■ Given information
#####
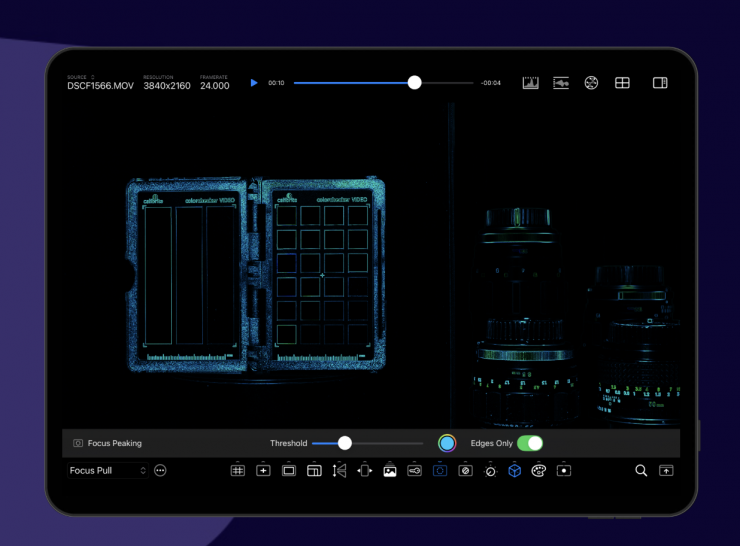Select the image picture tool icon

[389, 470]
#####
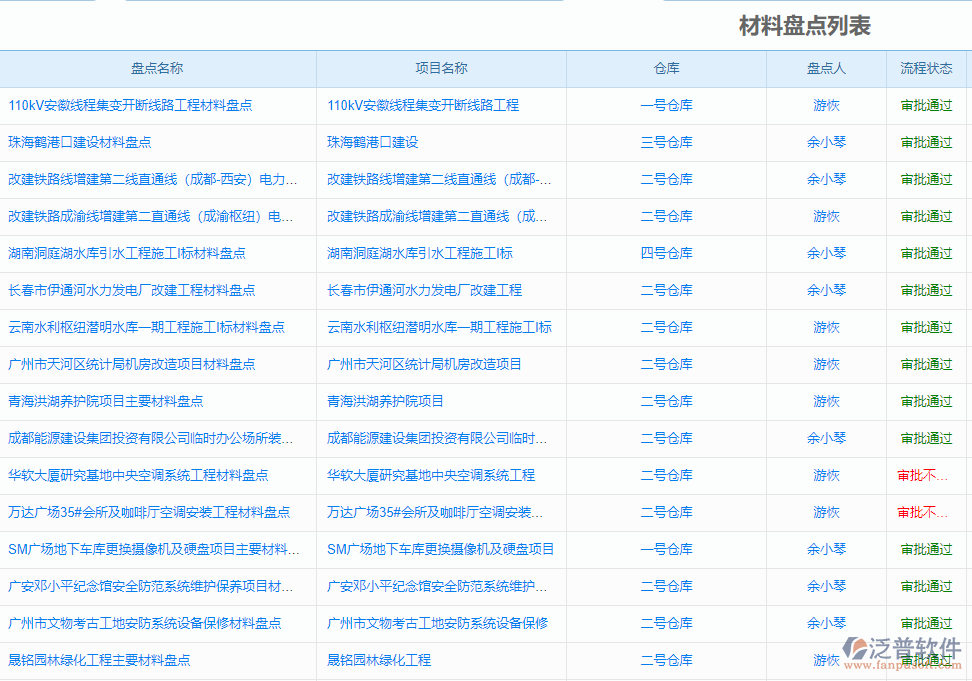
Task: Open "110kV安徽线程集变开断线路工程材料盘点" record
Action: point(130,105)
#####
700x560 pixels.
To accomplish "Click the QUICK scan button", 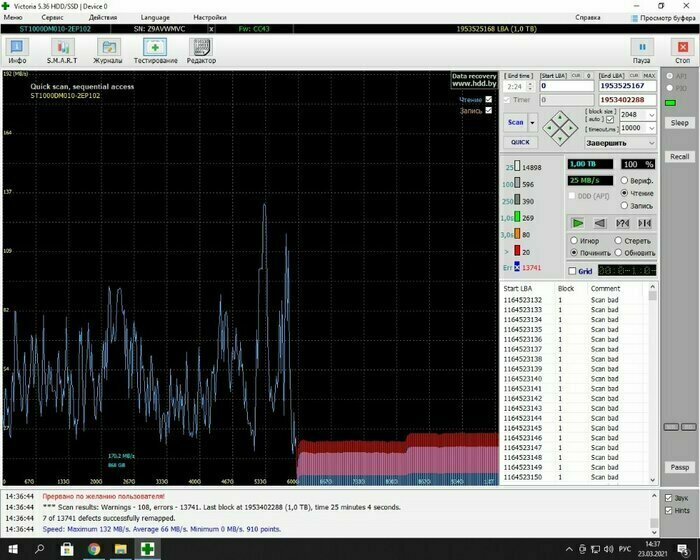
#####
■ What to produce
Each line above starting at the one holding "700x560 pixels." and ending at the one holding "the QUICK scan" should be set down exactly as it stands, both ends included, with no pictures.

■ Solution to the problem
700x560 pixels.
To accomplish "Click the QUICK scan button", 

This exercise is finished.